A BIZARRE dispute over abortion measures has unleashed a crisis in the Junta de Castilla y León, and has also dragged down the central Administration in Madrid.

It all started last Thursday, when the far-right Vox party – the junior partner in government – announced a new protocol for pregnant women in the northern region who want to terminate a pregnancy.

According to the announcement by the deputy prime minister, Juan García-Gallardo, from Vox, as of Monday it will be mandatory to offer women the possibility of listening to fetal heartbeats and seeing a 4D ultrasound before proceeding with the termination.

But the plans have caused a rift between Gallardo and the coalition’s main group, the conservative Popular Party (PP).

The regional president, Alfonso Fernández Mañueco, has made some public statements on Monday in which he has denied that the abortion protocols are going to be modified and that nothing that can be interpreted as ‘coercion’ is not acted on to prevent a woman from terminating her pregnancy . the pregnancy.

Under Spain’s decentralized system, each region is in charge of its own health system. However the the law covering the right to abortion is national.

To further complicate the situation, there are no documents on the protocol, despite Vox insisting that it would go into effect on Monday.

This has not stopped the central government from taking action. On Tuesday, the administration of the Prime Minister, Pedro Sánchez, of the Socialist Party (PSOE), took the first step to take the matter to the Constitutional Court.

Pedro Sánchez says that the judicial veto on the appointments of judges is
The President of the Spanish Government, Pedro Sánchez. Image by Cordon Press

The central government, a coalition of the PSOE and junior partner Unidas Podemos, has made women’s rights one of its key policy points and he is determined to stop what he perceives as reversals.

The Council of Ministers today approved an agreement that calls on the regional authorities to refrain from adopting “any action that violates or undermines” the extinction law.

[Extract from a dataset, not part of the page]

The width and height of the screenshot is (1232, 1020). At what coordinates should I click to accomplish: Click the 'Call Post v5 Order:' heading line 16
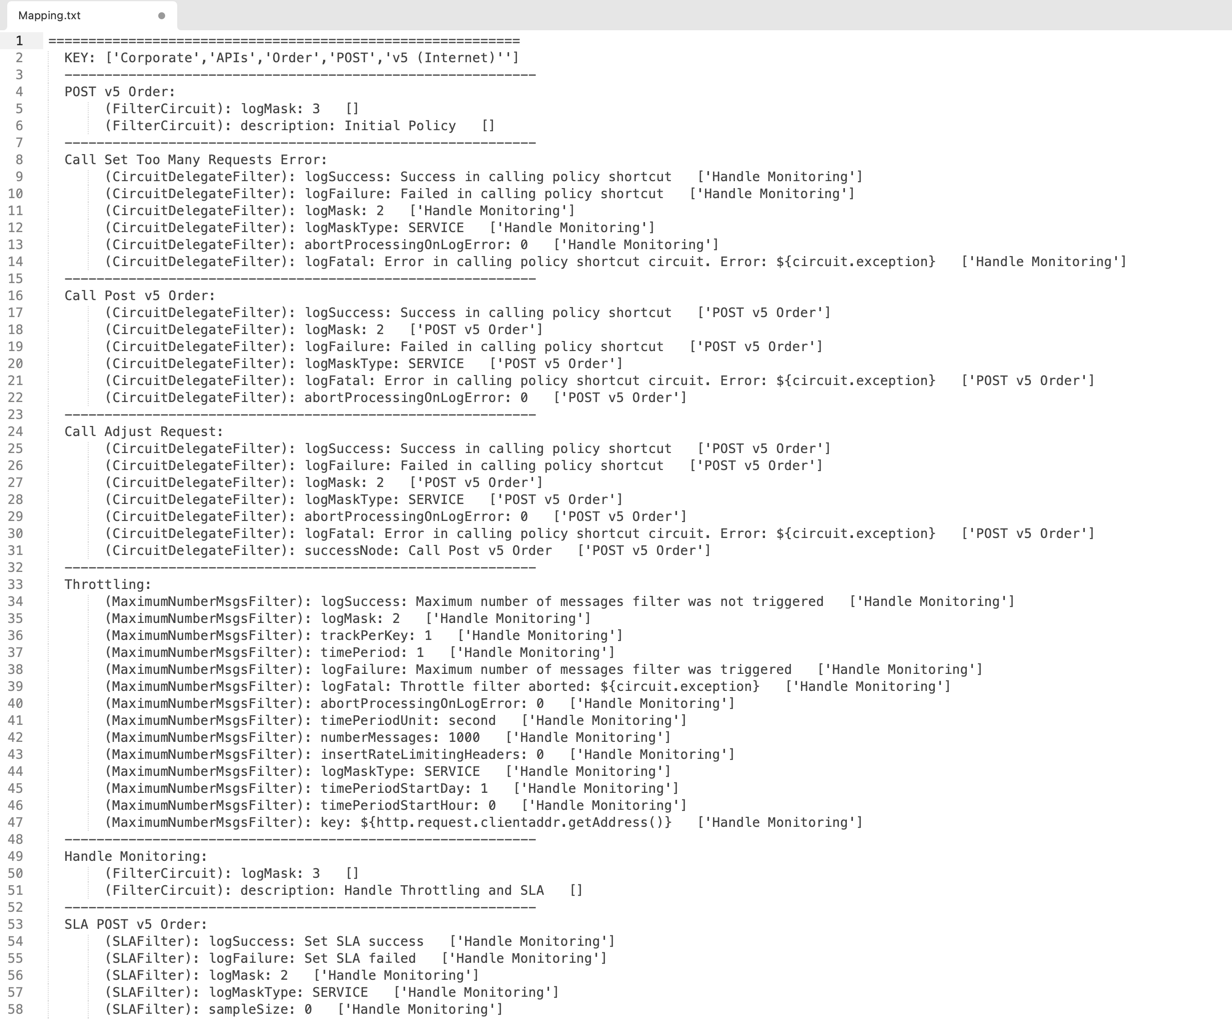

The region now has a month to respond, and if it doesn’t, a ‘conflict of powers’ case will be brought to the Constitutional Court. When this happens, the measure in question is automatically suspended for six months.

But for now the ‘measure in question’ does not exist on paper. In fact, the regional president Mañueco wrote a letter to Sánchez making it clear, accusing the Prime Minister of using the issue as ‘propaganda’.

coalition agreement

For his part, the general secretary of Vox, Ignacio Garriga, threatened on Tuesday that the coalition agreement between the PP and Vox in the region will be reviewed if the conservative party does not fulfill its promise to approve a new protocol on abortion.

The national leader of the PP, Alberto Núñez Feijoo, added his voice to that of Mañueco, insisting that “the Government of Castilla y León is not going to modify its protocol for the treatment of pregnant women.”

Whatever the outcome of the dispute between the right-wing parties, the incident is giving the PSOE a reason to attack the regional government, which is the only one in Spain currently run by a far-right and right-wing coalition.

According to polls leading up to next year’s general election, there is a strong possibility that a PP-Vox coalition will be one of the options on the table should the results prove inconclusive.